Work required: Reproduce every one of the following entries verbatim, keeping each line unchanged and in its original order.

Excerpted data:
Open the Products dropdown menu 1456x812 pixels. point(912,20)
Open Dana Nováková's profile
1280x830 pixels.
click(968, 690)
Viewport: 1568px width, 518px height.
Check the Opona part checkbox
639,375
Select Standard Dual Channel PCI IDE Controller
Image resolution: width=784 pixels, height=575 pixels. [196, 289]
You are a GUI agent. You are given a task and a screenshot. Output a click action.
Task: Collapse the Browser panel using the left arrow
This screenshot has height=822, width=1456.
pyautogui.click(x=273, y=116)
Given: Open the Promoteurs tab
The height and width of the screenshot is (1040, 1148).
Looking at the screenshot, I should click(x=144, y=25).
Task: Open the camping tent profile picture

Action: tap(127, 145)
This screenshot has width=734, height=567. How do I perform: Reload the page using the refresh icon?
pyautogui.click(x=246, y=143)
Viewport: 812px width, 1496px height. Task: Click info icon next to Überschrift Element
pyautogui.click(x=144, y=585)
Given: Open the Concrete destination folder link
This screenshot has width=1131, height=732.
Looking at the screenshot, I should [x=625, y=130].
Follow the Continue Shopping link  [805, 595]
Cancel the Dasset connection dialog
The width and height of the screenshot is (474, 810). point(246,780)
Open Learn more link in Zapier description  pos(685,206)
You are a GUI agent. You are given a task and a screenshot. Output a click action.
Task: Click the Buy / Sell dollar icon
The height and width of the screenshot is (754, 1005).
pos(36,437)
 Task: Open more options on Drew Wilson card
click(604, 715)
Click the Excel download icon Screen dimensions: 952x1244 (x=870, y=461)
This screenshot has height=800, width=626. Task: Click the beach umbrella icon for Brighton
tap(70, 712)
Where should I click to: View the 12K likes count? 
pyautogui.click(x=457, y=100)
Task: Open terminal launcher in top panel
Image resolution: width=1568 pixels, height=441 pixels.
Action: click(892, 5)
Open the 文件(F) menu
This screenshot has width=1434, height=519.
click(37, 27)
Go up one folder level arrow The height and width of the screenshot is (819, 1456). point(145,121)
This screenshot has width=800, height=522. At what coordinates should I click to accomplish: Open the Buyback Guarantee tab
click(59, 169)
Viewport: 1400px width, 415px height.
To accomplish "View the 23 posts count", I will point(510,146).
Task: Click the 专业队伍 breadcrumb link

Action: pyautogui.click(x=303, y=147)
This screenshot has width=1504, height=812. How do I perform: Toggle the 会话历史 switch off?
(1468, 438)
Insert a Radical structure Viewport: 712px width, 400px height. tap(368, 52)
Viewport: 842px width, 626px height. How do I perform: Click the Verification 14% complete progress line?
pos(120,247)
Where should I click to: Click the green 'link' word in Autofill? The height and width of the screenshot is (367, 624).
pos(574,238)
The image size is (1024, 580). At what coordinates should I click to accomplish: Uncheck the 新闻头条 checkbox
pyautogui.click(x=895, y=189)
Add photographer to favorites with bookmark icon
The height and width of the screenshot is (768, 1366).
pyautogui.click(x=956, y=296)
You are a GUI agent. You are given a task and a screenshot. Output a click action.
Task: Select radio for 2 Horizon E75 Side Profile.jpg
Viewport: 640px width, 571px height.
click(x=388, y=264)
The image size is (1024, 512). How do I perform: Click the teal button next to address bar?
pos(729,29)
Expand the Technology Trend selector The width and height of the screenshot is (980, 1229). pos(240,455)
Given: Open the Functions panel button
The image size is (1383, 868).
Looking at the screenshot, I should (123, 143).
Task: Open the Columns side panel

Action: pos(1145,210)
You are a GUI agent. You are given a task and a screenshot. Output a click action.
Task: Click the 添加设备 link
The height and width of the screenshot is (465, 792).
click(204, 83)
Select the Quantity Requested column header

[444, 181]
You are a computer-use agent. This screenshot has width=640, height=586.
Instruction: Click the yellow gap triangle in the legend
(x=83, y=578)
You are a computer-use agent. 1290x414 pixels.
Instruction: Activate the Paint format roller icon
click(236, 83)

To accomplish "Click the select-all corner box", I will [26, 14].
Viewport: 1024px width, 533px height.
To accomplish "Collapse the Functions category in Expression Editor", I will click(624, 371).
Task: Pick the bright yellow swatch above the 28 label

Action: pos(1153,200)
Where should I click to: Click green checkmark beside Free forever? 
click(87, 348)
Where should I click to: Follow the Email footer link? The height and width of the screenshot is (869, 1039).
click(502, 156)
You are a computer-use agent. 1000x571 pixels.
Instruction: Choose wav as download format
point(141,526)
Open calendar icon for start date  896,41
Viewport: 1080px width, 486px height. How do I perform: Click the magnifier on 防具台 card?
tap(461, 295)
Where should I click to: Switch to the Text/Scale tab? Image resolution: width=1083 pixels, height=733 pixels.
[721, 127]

Full solution:
Open the Products dropdown menu 1456x812 pixels. point(912,20)
Open Dana Nováková's profile
1280x830 pixels.
click(968, 690)
Viewport: 1568px width, 518px height.
Check the Opona part checkbox
639,375
Select Standard Dual Channel PCI IDE Controller
Image resolution: width=784 pixels, height=575 pixels. [196, 289]
You are a GUI agent. You are given a task and a screenshot. Output a click action.
Task: Collapse the Browser panel using the left arrow
This screenshot has height=822, width=1456.
pyautogui.click(x=273, y=116)
Given: Open the Promoteurs tab
The height and width of the screenshot is (1040, 1148).
Looking at the screenshot, I should click(x=144, y=25).
Task: Open the camping tent profile picture

Action: tap(127, 145)
This screenshot has width=734, height=567. How do I perform: Reload the page using the refresh icon?
pyautogui.click(x=246, y=143)
Viewport: 812px width, 1496px height. Task: Click info icon next to Überschrift Element
pyautogui.click(x=144, y=585)
Given: Open the Concrete destination folder link
This screenshot has width=1131, height=732.
Looking at the screenshot, I should [x=625, y=130].
Follow the Continue Shopping link  [805, 595]
Cancel the Dasset connection dialog
The width and height of the screenshot is (474, 810). point(246,780)
Open Learn more link in Zapier description  pos(685,206)
You are a GUI agent. You are given a task and a screenshot. Output a click action.
Task: Click the Buy / Sell dollar icon
The height and width of the screenshot is (754, 1005).
pos(36,437)
 Task: Open more options on Drew Wilson card
click(604, 715)
Click the Excel download icon Screen dimensions: 952x1244 (x=870, y=461)
This screenshot has height=800, width=626. Task: Click the beach umbrella icon for Brighton
tap(70, 712)
Where should I click to: View the 12K likes count? 
pyautogui.click(x=457, y=100)
Task: Open terminal launcher in top panel
Image resolution: width=1568 pixels, height=441 pixels.
Action: click(892, 5)
Open the 文件(F) menu
This screenshot has width=1434, height=519.
click(37, 27)
Go up one folder level arrow The height and width of the screenshot is (819, 1456). point(145,121)
This screenshot has width=800, height=522. At what coordinates should I click to accomplish: Open the Buyback Guarantee tab
click(59, 169)
Viewport: 1400px width, 415px height.
To accomplish "View the 23 posts count", I will point(510,146).
Task: Click the 专业队伍 breadcrumb link

Action: pyautogui.click(x=303, y=147)
This screenshot has width=1504, height=812. How do I perform: Toggle the 会话历史 switch off?
(1468, 438)
Insert a Radical structure Viewport: 712px width, 400px height. tap(368, 52)
Viewport: 842px width, 626px height. How do I perform: Click the Verification 14% complete progress line?
pos(120,247)
Where should I click to: Click the green 'link' word in Autofill? The height and width of the screenshot is (367, 624).
pos(574,238)
The image size is (1024, 580). At what coordinates should I click to accomplish: Uncheck the 新闻头条 checkbox
pyautogui.click(x=895, y=189)
Add photographer to favorites with bookmark icon
The height and width of the screenshot is (768, 1366).
pyautogui.click(x=956, y=296)
You are a GUI agent. You are given a task and a screenshot. Output a click action.
Task: Select radio for 2 Horizon E75 Side Profile.jpg
Viewport: 640px width, 571px height.
click(x=388, y=264)
The image size is (1024, 512). How do I perform: Click the teal button next to address bar?
pos(729,29)
Expand the Technology Trend selector The width and height of the screenshot is (980, 1229). pos(240,455)
Given: Open the Functions panel button
The image size is (1383, 868).
Looking at the screenshot, I should (123, 143).
Task: Open the Columns side panel

Action: pos(1145,210)
You are a GUI agent. You are given a task and a screenshot. Output a click action.
Task: Click the 添加设备 link
The height and width of the screenshot is (465, 792).
click(204, 83)
Select the Quantity Requested column header

[444, 181]
You are a computer-use agent. This screenshot has width=640, height=586.
Instruction: Click the yellow gap triangle in the legend
(x=83, y=578)
You are a computer-use agent. 1290x414 pixels.
Instruction: Activate the Paint format roller icon
click(236, 83)

To accomplish "Click the select-all corner box", I will [26, 14].
Viewport: 1024px width, 533px height.
To accomplish "Collapse the Functions category in Expression Editor", I will click(624, 371).
Task: Pick the bright yellow swatch above the 28 label

Action: pos(1153,200)
Where should I click to: Click green checkmark beside Free forever? 
click(87, 348)
Where should I click to: Follow the Email footer link? The height and width of the screenshot is (869, 1039).
click(502, 156)
You are a computer-use agent. 1000x571 pixels.
Instruction: Choose wav as download format
point(141,526)
Open calendar icon for start date  896,41
Viewport: 1080px width, 486px height. How do I perform: Click the magnifier on 防具台 card?
tap(461, 295)
Where should I click to: Switch to the Text/Scale tab? Image resolution: width=1083 pixels, height=733 pixels.
[721, 127]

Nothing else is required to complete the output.